Neural Arithmetic Logit Units
in Studies on Deep Learning, Deep Learning
WHY?
Neural network was poor at manipulating numerical information outside the range of training set.
WHAT?
This paper suggests two models that learn to manipulate and extrapolate numbers. The first model is the neural accumulator(NAC) which accumulate the quantities in rows additively. This model is a relaxed version of linear matrix multiplication with W which consists of -1, 0 or 1.
\mathbf{W} = \tanh(\hat{\mathbf{W}})\odot\sigma(\hat{\mathbf{M}})\\
\mathbf{a} = \mathbf{W}\mathbf{x}
The second model is the neural arithmetic logic unit(NALU) which can perform multiplicative arithmetic. NALU is weighted sum of a NAC and another NAC that operates in log space.

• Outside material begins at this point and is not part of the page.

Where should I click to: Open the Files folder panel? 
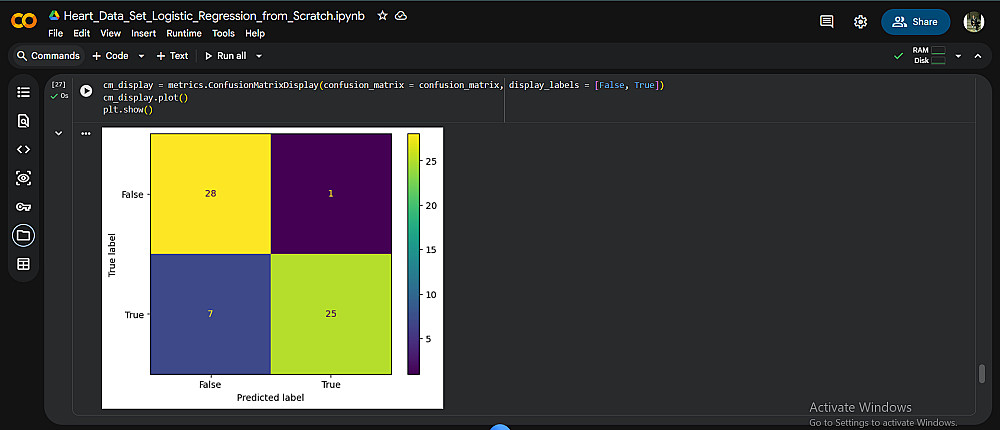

\mathbf{g} = \sigma(\mathbf{G}\mathbf{x})\\
\mathbf{m} = \exp \mathbf{W}(\log(|\mathbf{x}|+\epsilon))\\
\mathbf{y} = \mathbf{g}\cdot\mathbf{a} + (1 - \mathbf{g})\cdot \mathbf{m}
So?
NALU successfully operated on various tasks with extrapolated numerical values including simple function learning tasks, MNIST counting and arithmetic tasks, language to number translation tasks and program evaluation task. NALU even performed well on non-numerical extrapolation task such as tracking the time in a Grid-World environment and MNIST parity prediction task.